Navy chief on Chinese vessel: ‘Have to do anything in our zone, notify us’

NEW DELHI: Indian warships drove away a Chinese oceanic research vessel indulging in suspicious activity near the strategically-located Andaman and Nicobar archipelago recently, amidst the continuing shadow-boxing between New Delhi and Beijing for the same strategic space and influence in the Indian Ocean Region (IOR).
“Our stand is that if you have to do anything in our EEZ (exclusive economic zone), you have to notify us first,” said Navy chief Admiral Karambir Singh on Tuesday, confirming the Chinese vessel Shi Yan-1 was forced to leave the area after it was first detected by P-8I maritime patrol aircraft a few weeks ago.
Chinese warships and research vessels have often been detected indulging in such suspected spying activities in the region. “EEZs are international waters, but if we find Chinese ships engaging in what we perceive to be military manoeuvres, we chase them away,” said another senior officer.
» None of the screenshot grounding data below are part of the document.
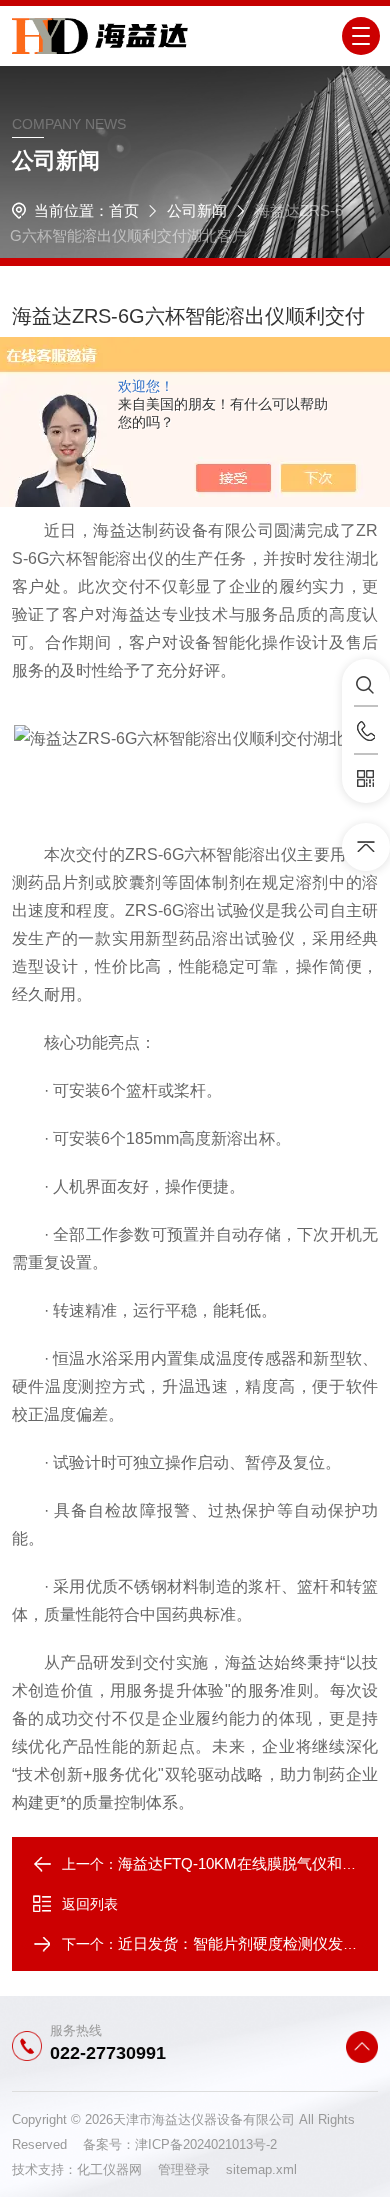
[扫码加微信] (366, 779)
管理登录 (184, 2169)
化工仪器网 (117, 2169)
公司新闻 (197, 210)
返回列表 (90, 1904)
Admiral Singh, speaking ahead of the Navy Day on Wednesday, said there were seven to eight Chinese warships present in the IOR at any given time. The Chinese Navy is also gearing up for an exercise with its Pakistani counterpart in the north Arabian Sea soon to reaffirm their “all-weather strategic partnership”.

India, too, will conduct the “Paschim Lehar” wargames in the Arabian Sea in January-February to “simulate a conflict or contingency in the western maritime theatre”, said the Navy chief. Incidentally, China, along with Pakistan, is not among the 41 countries invited for the “Milan” multi-lateral exercise at Vizag in March because India does not want to legitimize its increasing presence in the IOR.
But while Pakistan is not a worry in the maritime domain, China is in a different league altogether. With an overseas base at Djibouti in the Horn of Africa and naval turnaround facilities at Karachi, the fast-expanding Chinese Navy already has two aircraft carriers (two more are being built), 33 destroyers, 54 frigates, 42 corvettes, 50 diesel-electric and 10 nuclear submarines, among other warships.
Grappling with a fund crunch, the 140-warship Indian Navy has just one aircraft carrier, 10 destroyers, 14 frigates, 11 corvettes, and 15 diesel-electric and two nuclear submarines as of now. The force, which has asked for an additional Rs 16,000 crore for capital expenditure in the ongoing fiscal, may be forced to settle for 175 warships instead of the 212 it wanted by 2027..
“Navy’s share of the defence budget has declined from 18% in 2012 to around 13% in 2019-2020. While we have projected our requirement to the government, and are hopeful of getting more money, we remain committed to progress force modernization using available resources optimally. Our aim is to get the maximum bang for the buck, with prioritization, rationalization and economy of expenditure,” said Admiral Singh.
“As the Navy chief, my concern is to safeguard the country’s maritime interests, and not allow any action by any other player in the region to adversely impact them. I am convinced the nation requires three aircraft carriers so that two are operational at any given time,” he added.
As was first reported by TOI, the Navy plans to take up afresh its long-standing case for a third aircraft carrier, which will have a displacement of 65,000 tonne, electric propulsion and CATOBAR (catapult assisted take-off but arrested recovery) configuration for launching fighters as well as heavier aircraft from its deck.
India currently has only one carrier in the 44,400-tonne INS Vikramaditya, while the second one – the 40,000-tonne indigenous aircraft carrier (IAC-I) or INS Vikrant being built at Cochin Shipyard for over Rs 20,000 crore – will become fully operational by 2022. The IAC-II may cost around Rs 45,000 crore but the expenditure will be spread over 10-14 years, with the bulk of it being ploughed back into the country’s economy.